*WHAT YOU HAVE TO DO*.
Each line below from the one containing "Select the 350.413 m height measurement label" through the one containing "Image resolution: width=1175" should be output exactly as it stands, and no other line should appear.

*MATERIAL FOR THIS EXERCISE*.
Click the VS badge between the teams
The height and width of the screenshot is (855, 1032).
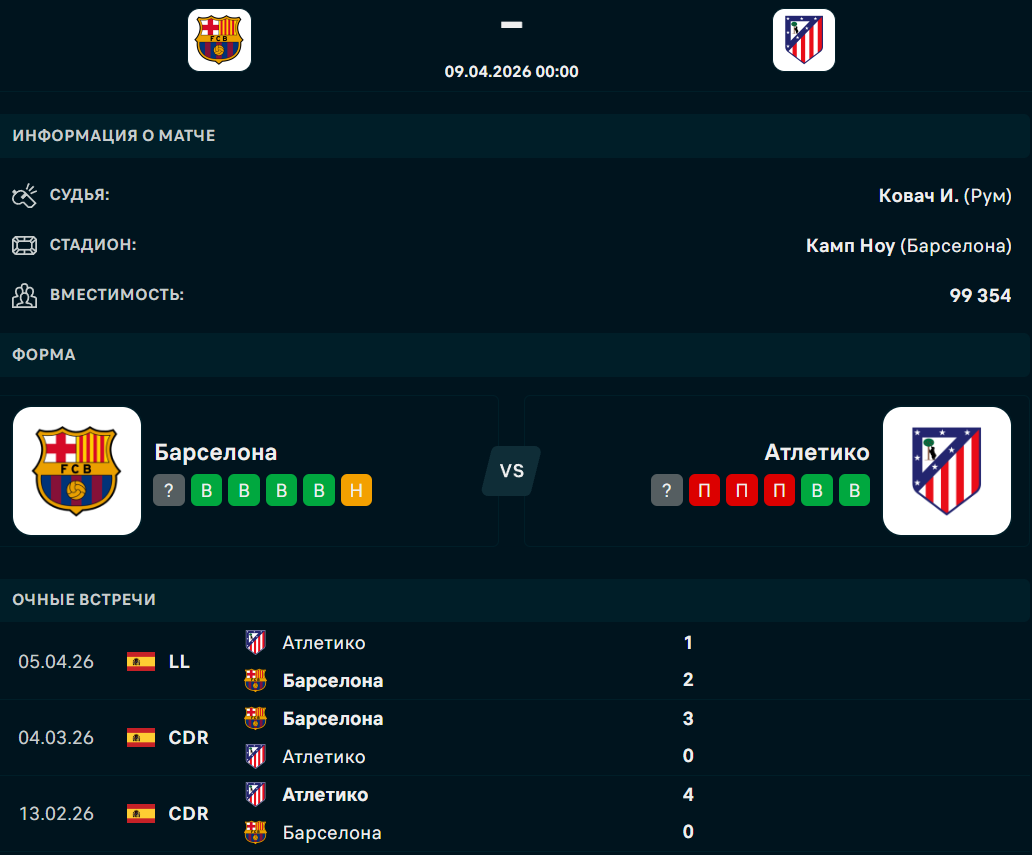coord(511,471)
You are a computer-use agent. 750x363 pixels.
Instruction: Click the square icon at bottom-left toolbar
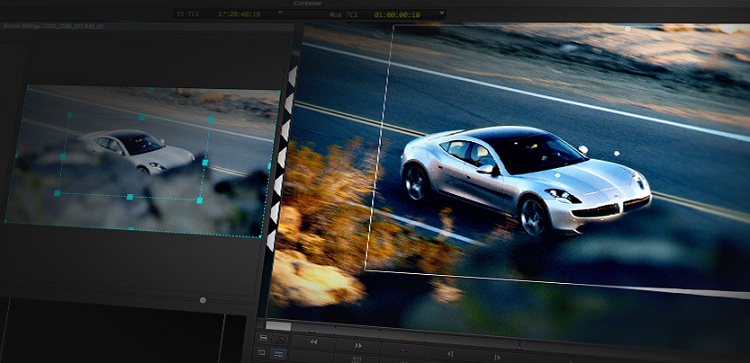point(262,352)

* * *

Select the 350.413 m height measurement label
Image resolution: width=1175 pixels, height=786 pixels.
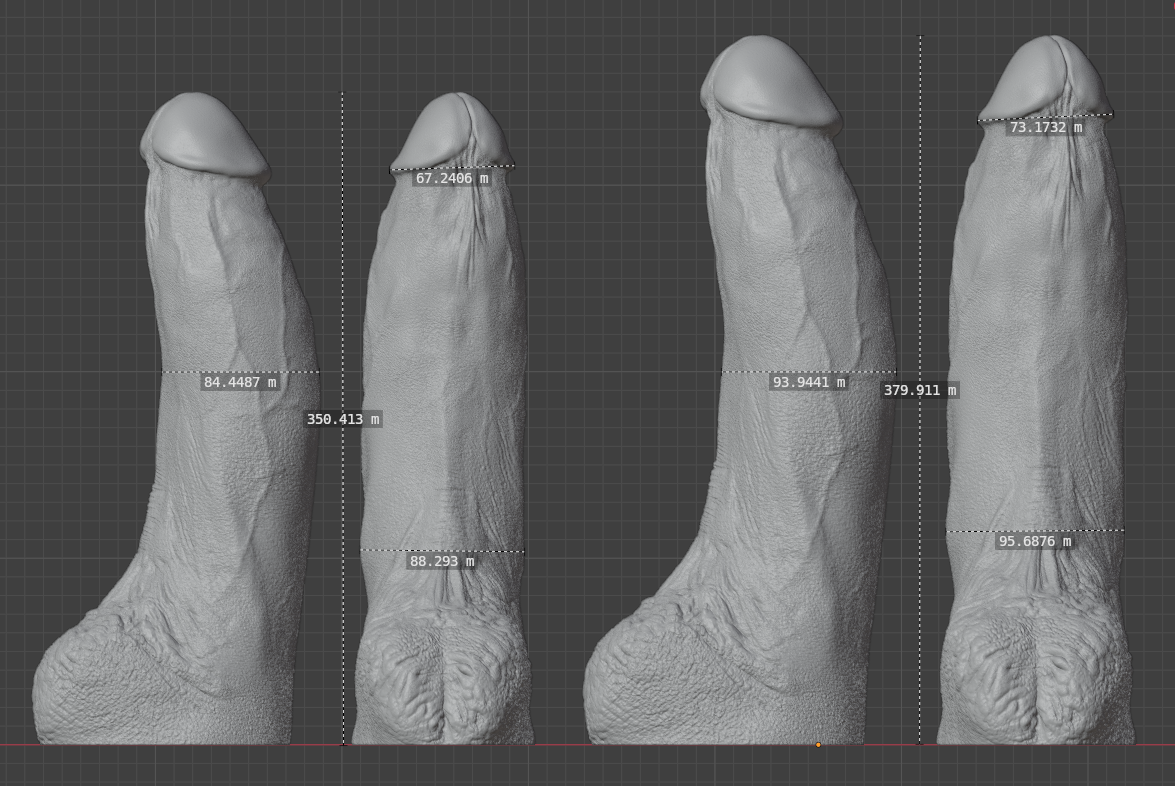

*OUTPUT OF THE TASK*.
Select the 350.413 m height measurement label
Image resolution: width=1175 pixels, height=786 pixels.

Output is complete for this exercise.